Just as a brief background, and I didn't know what other slide to put this on, it's not
really related to this, but for this benchmark and for everything we're talking about, the
code will be compiled with the O2 optimization level. So optimizations are on, but not cranked up.
We do have link time optimization enabled,
but we do not have profile-guided optimization enabled.
Profile-guided optimization does help,
but we don't feel that it is fair to use in a real benchmark.
Because what profile-guided optimization does,
and we support this in SPDK,
is you compile with it instrumented,
you run your workload or whatever,
it outputs a bunch of information and you recompile,
and it tries to optimize for what you just did.
And so we're running a benchmark,
and so that's just kind of like cheating, right?
It's not really relevant to the real world.
So we don't use that when we report numbers.
We do support it.
It's all built into the tool chain.
But we do use link time optimization,
which allows function inlining across compilation units.
And that's because in SBDK,
we like to put all of our code in nice,
separated, clean modules with
interfaces between them.
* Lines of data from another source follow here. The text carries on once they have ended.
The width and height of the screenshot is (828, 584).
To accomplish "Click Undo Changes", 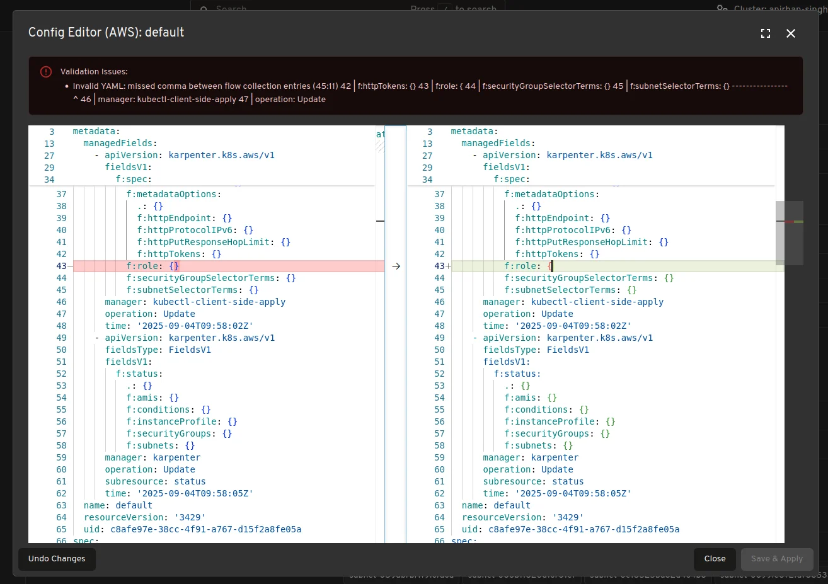I will pyautogui.click(x=57, y=559).
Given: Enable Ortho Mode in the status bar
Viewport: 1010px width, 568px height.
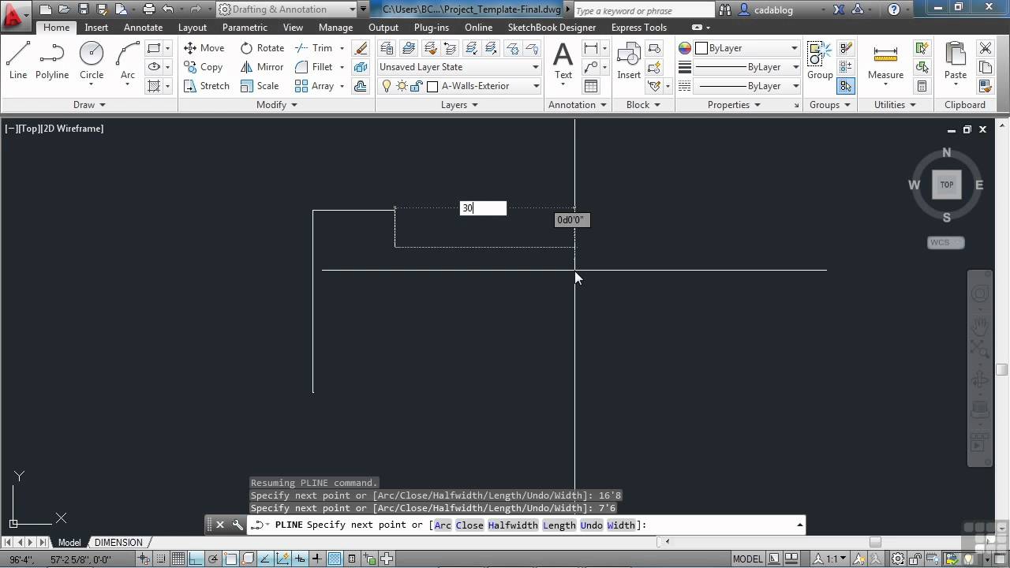Looking at the screenshot, I should 197,559.
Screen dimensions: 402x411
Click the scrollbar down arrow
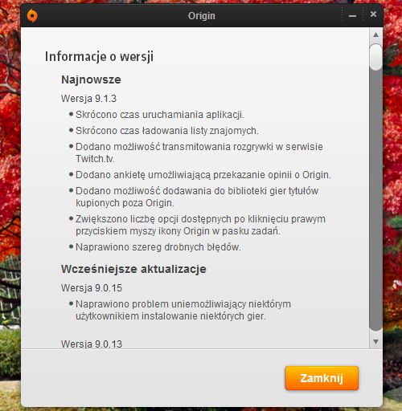tap(375, 342)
But to get good performance, you often need to inline functions. And so
we need to turn on LTO to stop paying a price for our nicely organized modular code. Right?
This sort of is our get-out-of-jail-free card. And LTO really does make a difference. It's like between 5% and 10%.
Okay, so at a high level, keys to performance, how to write fast code.
It all boils down to don't let the CPU stall.
Right?
And all these techniques are just that we're going to cover are ways to get the data to the CPU at the right time.
So things you do to do that is no cross thread coordination.
You can't take locks.
Right?
You need to have all your threads running independently.
Pull instead of interrupt so that you can do it at opportune times for you.
Minimize MMIO.
So when you write the doorbell registers, that's a memory mapped I.O., and
that means it has to send a message out on the PCI bus to the NVMe device. It varies
wildly by platform. All the platforms can be quite different. But in general, the instruction
goes off to a queue, and it sits in a queue, and the PHY is serializing it out on the PCI bus.
And that queue, I mean, they can come in very different sizes depending on the platform.
But if it fills up and you try to do another write, your CPU blocks.
Right?
So NVMe has been very good about not requiring you to do any MMIO reads.
That's a major, major improvement over HCI.
Reads are blocking operations.
Your CPU issues the read all the way to the device at the PCI bus.
It comes all the way back, and your CPU is just sitting there waiting for that round-trip time,
like three microseconds or four microseconds.
Writes in PCIe are posted, which means you just send them out.
And then you keep going, right?
Which is great.
NVMe only requires writes.
A major revolution in storage interface design.
Except if you're out of space in the queue, right?
And then your write blocks.
So you only hit that at pretty extreme levels of performance.
Then you have to get the right things
into the CPU cache at the right time.
And that typically means getting the CPU
to be able to speculate ahead appropriately.
And so you have to organize your data structures
so that it can speculate
Which is tricky
And then also don't touch cache lines that you don't have to
Right, don't do a load and wait on something if you didn't have to
And one way you can avoid doing this is pack your data structures so you touch the fewest cache lines you can
One thing we do all throughout SBDK is we'll look at a data structure
and we'll organize the hot path and the cold path data in the structure.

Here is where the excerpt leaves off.